AUFGABENSTELLUNG
Nimm den Urteilsauszug zur Wegzugsbesteuerung nach dem Freizügigkeitsabkommen EU-Schweiz nach seiner letzten Zeile wieder auf und schreibe ihn fort.

DOKUMENTAUSZUG
# # #

Erlass mit Übergangsregelung zur Anwendung dieser Entscheidung
Entscheidungsstichwort (Thema)
Wegzugsbesteuerung, FZA-Abkommen EU-Schweiz, Besteuerung des nichtrealisierten Wertzuwachses einer Beteiligung, abhängig beschäftigter Grenzgänger, Veräußerungsgewinn, Anteile an einer Kapitalgesellschaft, Außensteuergesetz
Leitsatz (amtlich)
Die Bestimmungen des Abkommens zwischen der Europäischen Gemeinschaft und ihren Mitgliedstaaten einerseits und der Schweizerischen Eidgenossenschaft andererseits über die Freizügigkeit, unterzeichnet in Luxemburg am 21. Juni 1999, sind dahin auszulegen, dass sie einem Steuersystem eines Mitgliedstaats entgegenstehen, das in einer Situation, in der ein Angehöriger eines Mitgliedstaats, also eine natürliche Person, der im Hoheitsgebiet der Schweizerischen Eidgenossenschaft eine Erwerbstätigkeit ausübt, seinen Wohnsitz von dem Mitgliedstaat, dessen Steuersystem in Frage steht, in die Schweiz verlegt, vorsieht, dass die für die latenten Wertzuwächse von Gesellschaftsanteilen dieses Staatsangehörigen geschuldete Steuer im Zeitpunkt dieser Wohnsitzverlegung erhoben wird, während im Fall der Beibehaltung des Wohnsitzes im selben Mitgliedstaat die Erhebung erst im Zeitpunkt der Realisierung der Wertzuwächse, d. h. bei der Veräußerung der betreffenden Gesellschaftsanteile, erfolgt.
Normenkette
FZA
Beteiligte
Verfahrensgang
Nachgehend
Tatbestand
In der Rechtssache
betreffend ein Vorabentscheidungsersuchen nach Art. 267 AEUV, eingereicht vom Finanzgericht Baden-Württemberg (Deutschland) mit Entscheidung vom 14. Juni 2017, beim Gerichtshof eingegangen am 4. Oktober 2017, in dem Verfahren
Martin Wächtler
gegen
Finanzamt Konstanz
erlässt
DER GERICHTSHOF (Große Kammer)

# # #

DATENSATZ

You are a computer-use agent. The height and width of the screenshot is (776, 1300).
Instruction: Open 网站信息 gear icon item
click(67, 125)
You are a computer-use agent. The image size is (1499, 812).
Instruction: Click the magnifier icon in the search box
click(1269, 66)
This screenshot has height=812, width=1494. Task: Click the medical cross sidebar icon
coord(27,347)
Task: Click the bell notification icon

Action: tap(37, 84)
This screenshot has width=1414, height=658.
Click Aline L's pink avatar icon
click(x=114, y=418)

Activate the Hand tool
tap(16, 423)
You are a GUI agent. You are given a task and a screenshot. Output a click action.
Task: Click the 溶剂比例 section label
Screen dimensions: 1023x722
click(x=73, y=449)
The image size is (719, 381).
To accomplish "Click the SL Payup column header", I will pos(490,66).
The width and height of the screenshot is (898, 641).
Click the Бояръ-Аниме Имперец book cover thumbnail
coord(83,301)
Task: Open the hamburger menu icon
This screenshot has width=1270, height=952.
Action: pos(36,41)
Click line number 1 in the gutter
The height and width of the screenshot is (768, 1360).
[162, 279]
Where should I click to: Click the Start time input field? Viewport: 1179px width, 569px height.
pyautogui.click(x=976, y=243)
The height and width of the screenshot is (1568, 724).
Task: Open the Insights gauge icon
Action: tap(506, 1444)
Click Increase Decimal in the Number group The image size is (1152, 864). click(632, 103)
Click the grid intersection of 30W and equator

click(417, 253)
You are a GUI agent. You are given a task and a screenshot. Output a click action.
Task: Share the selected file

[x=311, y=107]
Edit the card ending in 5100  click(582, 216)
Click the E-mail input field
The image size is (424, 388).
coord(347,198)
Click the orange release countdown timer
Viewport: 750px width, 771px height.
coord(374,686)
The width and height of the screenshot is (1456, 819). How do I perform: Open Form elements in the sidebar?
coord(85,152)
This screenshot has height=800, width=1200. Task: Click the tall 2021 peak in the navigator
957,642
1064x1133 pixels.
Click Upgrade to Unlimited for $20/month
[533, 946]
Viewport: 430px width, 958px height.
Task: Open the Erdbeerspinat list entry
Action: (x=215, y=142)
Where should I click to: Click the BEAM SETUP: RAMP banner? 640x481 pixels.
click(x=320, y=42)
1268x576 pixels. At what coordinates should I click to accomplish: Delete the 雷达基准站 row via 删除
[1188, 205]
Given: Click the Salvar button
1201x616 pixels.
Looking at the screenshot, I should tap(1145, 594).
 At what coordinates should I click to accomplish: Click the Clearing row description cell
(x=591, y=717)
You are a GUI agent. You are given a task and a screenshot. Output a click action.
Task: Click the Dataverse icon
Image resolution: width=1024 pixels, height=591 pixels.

# # #

ERWARTETE AUSGABE
unter Mitwirkung des Präsidenten K. Lenaerts, der Vizepräsidentin R. Silva de Lapuerta, des Kammerpräsidenten J.-C. Bonichot, der Kammerpräsidentin A. Prechal, des Kammerpräsidenten M. Vilaras, der Kammerpräsidentin K. Jürimäe und des Kammerpräsidenten C. Lycourgos sowie der Richter A. Rosas, M. Ilešič, J. Malenovský, M. Safjan, D. Šváby und C. G. Fernlund (Berichterstatter),
Generalanwalt: M. Wathelet,
Kanzler: K. Malacek, Verwaltungsrat,
aufgrund des schriftlichen Verfahrens und auf die mündliche Verhandlung vom 2. Juli 2018,
unter Berücksichtigung der Erklärungen
- von Herrn Wächtler, vertreten durch Rechtsanwalt R. Bock,
- der deutschen Regierung, vertreten durch T. Henze und R. Kanitz als Bevollmächtigte,
- der spanischen Regierung, vertreten durch S. Jiménez García und V. Ester Casas als Bevollmächtigte,
- der österreichischen Regierung, vertreten durch C. Pesendorfer als Bevollmächtigte,
- der Europäischen Kommission, vertreten durch M. Wasmeier, B.-R. Killmann, M. Šimerdová und N. Gossement als Bevollmächtigte,
nach Anhörung der Schlussanträge des Generalanwalts in der Sitzung vom 27. September 2018
folgendes
Urteil
Entscheidungsgründe
Rz. 1
Das Vorabentscheidungsersuchen betrifft die Auslegung des Abkommens zwischen der Europäischen Gemeinschaft und ihren Mitgliedstaaten einerseits und der Schweizerischen Eidgenossenschaft andererseits über die Freizügigkeit, unterzeichnet in Luxemburg am 21. Juni 1999 (ABl. 2002, L 114, S. 6, im Folgenden: FZA).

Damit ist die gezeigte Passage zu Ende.